EXERCISE :: Duplicate the rows beginning at the line that contains "Click the atom-shaped sidebar icon" and ending after the line that contains "pyautogui.click(x=20, y=401)", with both lines included. Don't reproduce the pictures.
╭─ STORED RECORDS
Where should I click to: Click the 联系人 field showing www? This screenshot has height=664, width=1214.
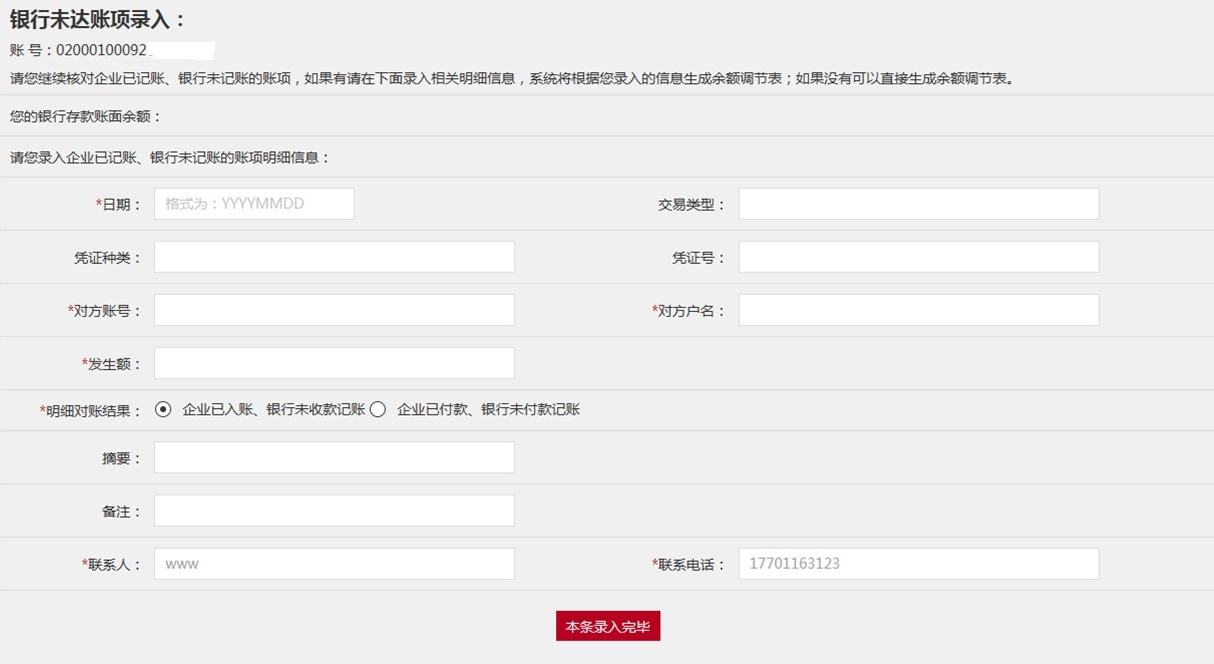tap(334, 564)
╰─
╭─ STORED RECORDS
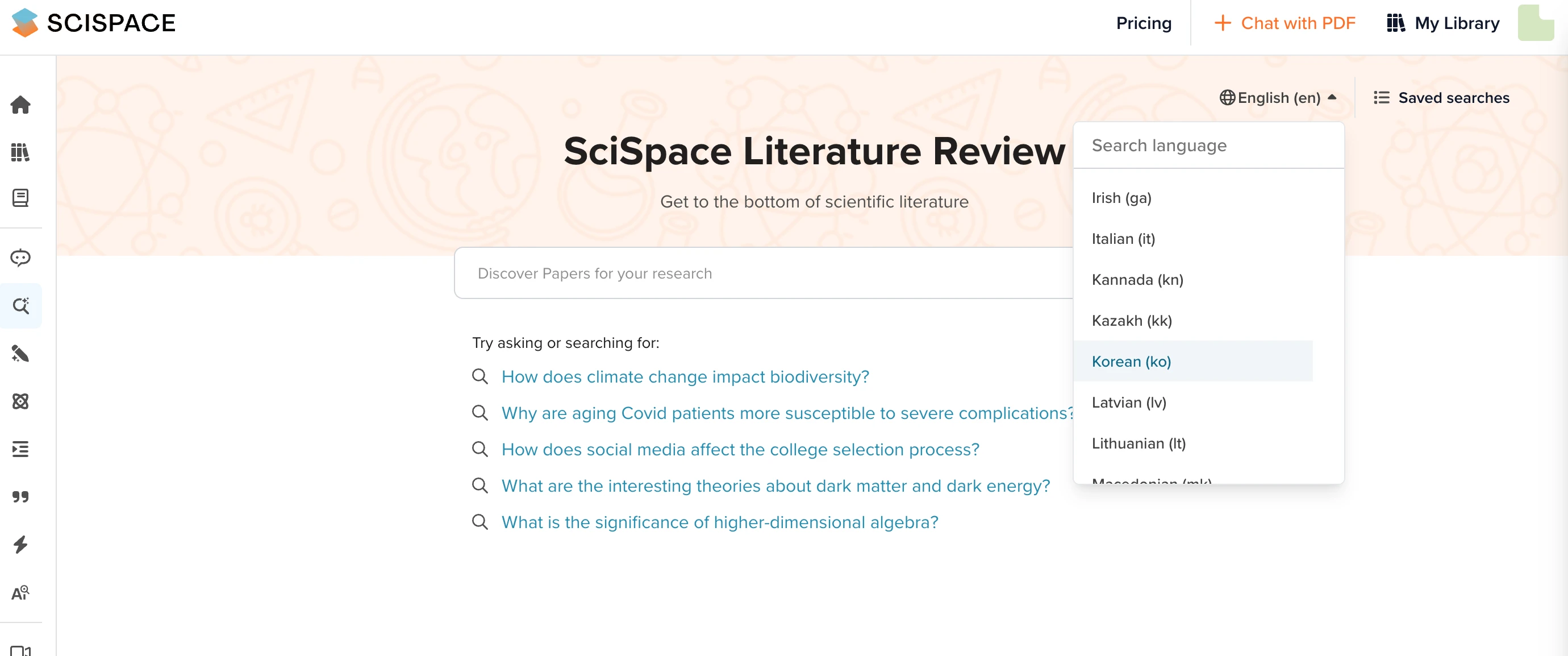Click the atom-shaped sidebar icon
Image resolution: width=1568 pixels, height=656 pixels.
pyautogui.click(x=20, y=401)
╰─
WORKED SOLUTION ::
Click the atom-shaped sidebar icon
Image resolution: width=1568 pixels, height=656 pixels.
pyautogui.click(x=20, y=401)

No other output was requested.